- _Activity_: A word-for-word restatement of the listing is the only acceptable answer.

- _Material provided_:
+++

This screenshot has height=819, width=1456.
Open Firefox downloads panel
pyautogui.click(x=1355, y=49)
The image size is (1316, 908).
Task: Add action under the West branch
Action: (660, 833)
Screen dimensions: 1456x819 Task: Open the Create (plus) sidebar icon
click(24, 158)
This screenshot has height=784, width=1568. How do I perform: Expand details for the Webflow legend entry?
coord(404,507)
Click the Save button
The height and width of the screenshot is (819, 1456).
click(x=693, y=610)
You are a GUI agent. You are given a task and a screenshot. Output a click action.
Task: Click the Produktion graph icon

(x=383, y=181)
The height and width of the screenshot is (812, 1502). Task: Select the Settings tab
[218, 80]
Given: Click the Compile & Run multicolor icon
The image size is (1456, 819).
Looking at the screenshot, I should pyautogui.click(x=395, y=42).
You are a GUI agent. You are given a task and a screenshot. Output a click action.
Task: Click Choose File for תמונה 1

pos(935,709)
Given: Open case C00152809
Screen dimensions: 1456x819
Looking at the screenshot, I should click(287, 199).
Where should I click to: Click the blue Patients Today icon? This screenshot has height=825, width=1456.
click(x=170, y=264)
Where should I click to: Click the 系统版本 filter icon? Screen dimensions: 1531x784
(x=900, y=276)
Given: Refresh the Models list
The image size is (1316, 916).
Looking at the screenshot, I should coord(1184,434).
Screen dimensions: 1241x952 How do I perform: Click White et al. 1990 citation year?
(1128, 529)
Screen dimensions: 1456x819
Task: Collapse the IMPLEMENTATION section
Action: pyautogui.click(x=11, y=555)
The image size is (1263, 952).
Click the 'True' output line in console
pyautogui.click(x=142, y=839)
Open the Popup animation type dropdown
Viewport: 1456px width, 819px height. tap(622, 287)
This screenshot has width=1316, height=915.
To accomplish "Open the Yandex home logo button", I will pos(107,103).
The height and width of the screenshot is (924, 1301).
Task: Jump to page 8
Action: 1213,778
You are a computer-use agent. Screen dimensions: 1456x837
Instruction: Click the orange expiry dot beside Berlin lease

+++

- _Answer to the problem_:
This screenshot has height=819, width=1456.
Open Firefox downloads panel
pyautogui.click(x=1355, y=49)
The image size is (1316, 908).
Task: Add action under the West branch
Action: (660, 833)
Screen dimensions: 1456x819 Task: Open the Create (plus) sidebar icon
click(24, 158)
This screenshot has height=784, width=1568. How do I perform: Expand details for the Webflow legend entry?
coord(404,507)
Click the Save button
The height and width of the screenshot is (819, 1456).
click(x=693, y=610)
You are a GUI agent. You are given a task and a screenshot. Output a click action.
Task: Click the Produktion graph icon

(x=383, y=181)
The height and width of the screenshot is (812, 1502). Task: Select the Settings tab
[218, 80]
Given: Click the Compile & Run multicolor icon
The image size is (1456, 819).
Looking at the screenshot, I should pyautogui.click(x=395, y=42).
You are a GUI agent. You are given a task and a screenshot. Output a click action.
Task: Click Choose File for תמונה 1

pos(935,709)
Given: Open case C00152809
Screen dimensions: 1456x819
Looking at the screenshot, I should click(287, 199).
Where should I click to: Click the blue Patients Today icon? This screenshot has height=825, width=1456.
click(x=170, y=264)
Where should I click to: Click the 系统版本 filter icon? Screen dimensions: 1531x784
(x=900, y=276)
Given: Refresh the Models list
The image size is (1316, 916).
Looking at the screenshot, I should coord(1184,434).
Screen dimensions: 1241x952 How do I perform: Click White et al. 1990 citation year?
(1128, 529)
Screen dimensions: 1456x819
Task: Collapse the IMPLEMENTATION section
Action: pyautogui.click(x=11, y=555)
The image size is (1263, 952).
Click the 'True' output line in console
pyautogui.click(x=142, y=839)
Open the Popup animation type dropdown
Viewport: 1456px width, 819px height. tap(622, 287)
This screenshot has width=1316, height=915.
To accomplish "Open the Yandex home logo button", I will pos(107,103).
The height and width of the screenshot is (924, 1301).
Task: Jump to page 8
Action: 1213,778
You are a computer-use agent. Screen dimensions: 1456x837
Instruction: Click the orange expiry dot beside Berlin lease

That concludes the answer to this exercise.